Firstly, I'd like to point out that contemporary scholarship accepts this hypothesis as being true and valid. The history of the acceptance of this hypothesis - ie: that some only of the "original authorship of the Gnostic Gospels and Acts" occurred in either the 2nd or 3rd centuries involves implicit reliance upon the writings of the orthodox heresiologists presented in Eusebius's "Church History", and the assertions of the continuators of Eusebius in the later 4th and 5th centuries.
On the contrary, what you call a "hypothesis" is based on knowledge of textual transmission through copying. The likelihood of any particular text being the original has to be small.
The OP is the origin of the Gnostic Gospels. We have two separate C14 dates for gJudas and the gThomas (NHC) which establish that the Gnostics must have been manufacturing codices containing "Gnostic Gospels" on or around the Council of Nicaea.

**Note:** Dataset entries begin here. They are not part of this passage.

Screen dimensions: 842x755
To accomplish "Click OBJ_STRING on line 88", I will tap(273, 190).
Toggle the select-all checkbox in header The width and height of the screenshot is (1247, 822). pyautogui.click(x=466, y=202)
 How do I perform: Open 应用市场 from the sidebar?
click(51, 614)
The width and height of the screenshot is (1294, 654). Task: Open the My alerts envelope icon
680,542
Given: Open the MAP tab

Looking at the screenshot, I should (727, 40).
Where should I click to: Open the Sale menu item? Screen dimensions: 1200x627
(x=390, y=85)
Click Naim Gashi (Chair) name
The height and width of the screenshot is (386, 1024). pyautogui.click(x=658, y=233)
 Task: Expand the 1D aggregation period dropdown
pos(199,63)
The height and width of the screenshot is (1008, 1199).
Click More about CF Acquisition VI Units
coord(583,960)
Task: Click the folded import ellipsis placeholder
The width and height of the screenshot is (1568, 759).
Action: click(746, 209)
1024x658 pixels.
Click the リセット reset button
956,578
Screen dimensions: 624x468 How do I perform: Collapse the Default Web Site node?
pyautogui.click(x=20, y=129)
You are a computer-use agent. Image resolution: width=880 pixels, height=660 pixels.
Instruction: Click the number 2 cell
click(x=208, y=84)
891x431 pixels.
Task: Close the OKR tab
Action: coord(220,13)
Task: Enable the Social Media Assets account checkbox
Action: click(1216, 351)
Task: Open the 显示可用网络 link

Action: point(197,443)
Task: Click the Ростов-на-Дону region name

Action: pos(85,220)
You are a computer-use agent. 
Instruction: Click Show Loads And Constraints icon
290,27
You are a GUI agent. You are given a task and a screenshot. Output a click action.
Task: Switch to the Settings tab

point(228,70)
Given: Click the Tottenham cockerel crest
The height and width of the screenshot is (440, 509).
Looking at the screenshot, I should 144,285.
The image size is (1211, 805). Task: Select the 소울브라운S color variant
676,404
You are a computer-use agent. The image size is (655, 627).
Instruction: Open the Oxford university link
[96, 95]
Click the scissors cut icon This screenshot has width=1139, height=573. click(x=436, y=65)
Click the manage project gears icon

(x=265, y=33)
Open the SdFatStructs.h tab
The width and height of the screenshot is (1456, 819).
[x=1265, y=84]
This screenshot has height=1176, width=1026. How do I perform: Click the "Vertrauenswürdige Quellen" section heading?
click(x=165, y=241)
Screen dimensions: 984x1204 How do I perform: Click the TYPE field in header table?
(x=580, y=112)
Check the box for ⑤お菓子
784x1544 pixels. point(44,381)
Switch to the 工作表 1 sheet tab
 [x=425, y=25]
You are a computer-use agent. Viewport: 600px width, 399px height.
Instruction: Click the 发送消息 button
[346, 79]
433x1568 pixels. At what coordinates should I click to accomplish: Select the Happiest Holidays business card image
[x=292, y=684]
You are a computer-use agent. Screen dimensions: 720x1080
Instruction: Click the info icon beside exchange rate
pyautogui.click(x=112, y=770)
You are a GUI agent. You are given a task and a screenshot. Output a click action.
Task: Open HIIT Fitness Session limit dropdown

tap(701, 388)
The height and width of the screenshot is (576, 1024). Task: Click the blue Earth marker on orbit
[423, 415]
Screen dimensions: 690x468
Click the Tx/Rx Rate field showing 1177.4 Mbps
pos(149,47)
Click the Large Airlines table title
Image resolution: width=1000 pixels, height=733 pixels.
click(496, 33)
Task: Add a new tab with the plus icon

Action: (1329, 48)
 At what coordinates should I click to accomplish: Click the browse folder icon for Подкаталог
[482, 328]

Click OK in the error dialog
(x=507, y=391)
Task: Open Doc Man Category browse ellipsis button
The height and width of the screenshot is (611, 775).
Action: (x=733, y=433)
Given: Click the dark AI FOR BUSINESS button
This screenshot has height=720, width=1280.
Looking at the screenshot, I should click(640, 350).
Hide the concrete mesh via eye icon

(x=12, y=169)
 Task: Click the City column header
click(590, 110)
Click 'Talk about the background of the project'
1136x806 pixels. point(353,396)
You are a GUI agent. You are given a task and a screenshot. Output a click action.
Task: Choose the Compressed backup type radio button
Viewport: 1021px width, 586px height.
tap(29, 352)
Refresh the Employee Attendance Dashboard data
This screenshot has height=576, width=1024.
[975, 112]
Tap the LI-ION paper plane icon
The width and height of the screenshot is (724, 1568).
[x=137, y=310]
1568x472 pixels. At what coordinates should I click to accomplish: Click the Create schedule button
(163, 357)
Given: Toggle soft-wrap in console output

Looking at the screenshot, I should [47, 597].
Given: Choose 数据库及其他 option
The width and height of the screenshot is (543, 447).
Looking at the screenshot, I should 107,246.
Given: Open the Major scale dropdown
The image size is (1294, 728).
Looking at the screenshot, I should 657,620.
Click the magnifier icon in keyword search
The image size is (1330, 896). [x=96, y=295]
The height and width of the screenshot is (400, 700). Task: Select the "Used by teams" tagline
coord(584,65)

The question is, were these Gnostic publications simply collections of older texts that had been desmodromically copied for centuries, or were they representive of original 4th century authorship? Arguing on behalf of scholarship, you are asserting that the answer to this question is that they are just scribal copies of earlier material.

Scholarship's assertion or knowledge or hypothesis is of course based upon centuries and centuries of the traditional of the acceptance at face value, the references to the "Gnostic Gospels and Acts" in Eusebius, Tertullian and Irenaeus. The consequent mainstream presumption is thus that we must be dealing in scribal copies, since these texts were mentioned by the early christian heresiologists as extant before Nicaea.

I think this mainstream presumption is questionable, for a great many reasons. I think it is just as likely that these expensive exemplars of the 4th century codex technology contained original material authored in the 4th century, originally in Greek, but preserved later in Coptic and Syriac, as a literary and technological reaction to the momentous event of Nicaea. The Gnostics lampooned the Canon - the "Constantine Codex".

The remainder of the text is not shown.